Q3: Which of the following cells are primarily targeted by HIV, leading to AIDS?
A) Cytotoxic T cells (CD8+)
B) B lymphocytes
C) Helper T cells (CD4+)
D) Natural Killer cells
Answer: C) Helper T cells (CD4+).
Explanation: HIV (Human Immunodeficiency Virus) specifically infects cells expressing the CD4 surface receptor, which are primarily Helper T cells (Th/CD4+ cells).
These cells are critical coordinators of the entire immune response—they activate B cells (humoral immunity) and cytotoxic T cells (cell-mediated immunity). The progressive destruction of CD4+ T cells leads to severe immunodeficiency (AIDS — Acquired Immunodeficiency Syndrome), making the individual highly susceptible to opportunistic infections.
Q4: Which immunoglobulin is associated with allergic reactions and is present in the lowest concentration in serum?
A) IgG
B) IgM
C) IgA
D) IgE
Answer: D) IgE.
Explanation: IgE is the immunoglobulin primarily responsible for Type I hypersensitivity (immediate allergic reactions). It binds to Fc receptors on mast cells and basophils.
When an allergen cross-links IgE molecules on mast cells, histamine and other inflammatory mediators are rapidly released, causing allergy symptoms. IgE is present in the lowest concentration in serum compared to all other immunoglobulin classes.
Q5: A person is bitten by a venomous snake and is immediately given anti-snake venom. This is an example of:
A) Natural active immunity
B) Artificial active immunity
C) Natural passive immunity
D) Artificial passive immunity
Answer: D) Artificial passive immunity.
Explanation: Anti-snake venom is a preparation of pre-formed antibodies (antiserum) produced in horses that have been immunized against snake venom. These antibodies are then purified and injected into the patient.
This is artificial (a deliberate medical intervention) and passive (the patient receives ready-made antibodies rather than producing their own). It provides critical, immediate protection in emergency situations, but it is short-lived and provides no long-term memory.
Q6: The secondary immune response differs from the primary immune response in that it:
A) Involves IgM as the predominant antibody
B) Has a longer lag period
C) Produces a higher antibody titre more rapidly due to memory cells
D) Involves only innate immune components
Answer: C) Produces a higher antibody titre more rapidly due to memory cells.
Explanation: The secondary (anamnestic) immune response is much faster (a 1–3 day lag vs. 5–10 days for primary), produces a significantly higher antibody titre (10–100× higher), and predominantly produces IgG rather than IgM.
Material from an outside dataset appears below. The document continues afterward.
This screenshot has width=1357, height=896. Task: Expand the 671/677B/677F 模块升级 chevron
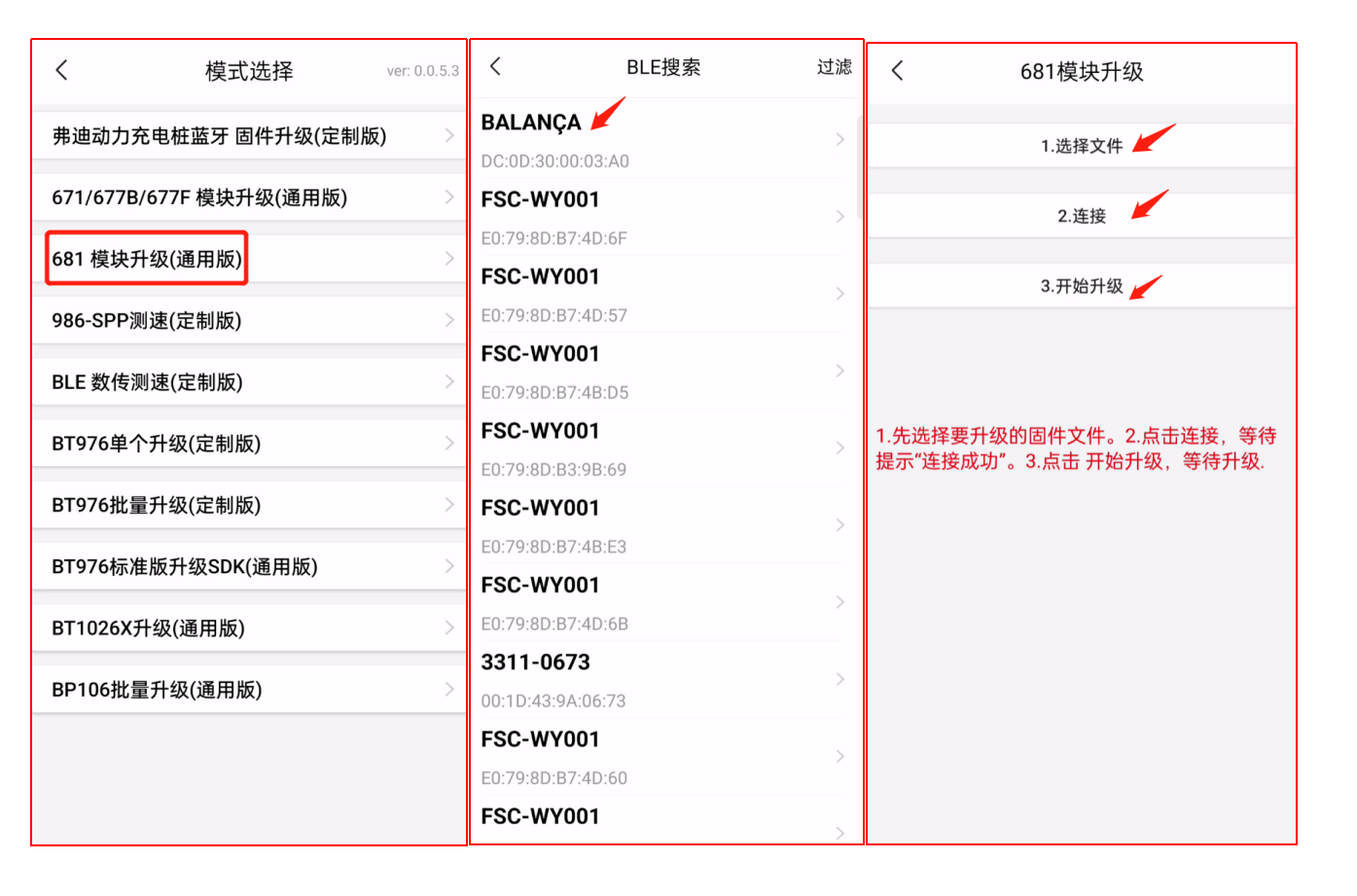coord(448,196)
This happens because memory B and T cells formed during the primary response persist in the body for years. Upon re-exposure to the same antigen, these memory cells rapidly proliferate and differentiate into plasma cells. This mechanism forms the entire immunological basis of vaccination.
Q7: Colostrum, the first milk produced by a mother, confers passive immunity to the newborn. Which immunoglobulin is primarily responsible?
A) IgG
B) IgM
C) IgA
D) IgD
Answer: C) IgA.
Explanation: Colostrum is rich in secretory IgA (sIgA), which is the predominant immunoglobulin found in all mucous secretions (including saliva, tears, breast milk, and intestinal secretions).
The IgA in colostrum coats the gut mucosa of the newborn, providing crucial protection against pathogens entering through the digestive tract. Note: IgG is transferred via the placenta during gestation (prenatal passive immunity), while IgA is transferred via colostrum (postnatal passive immunity).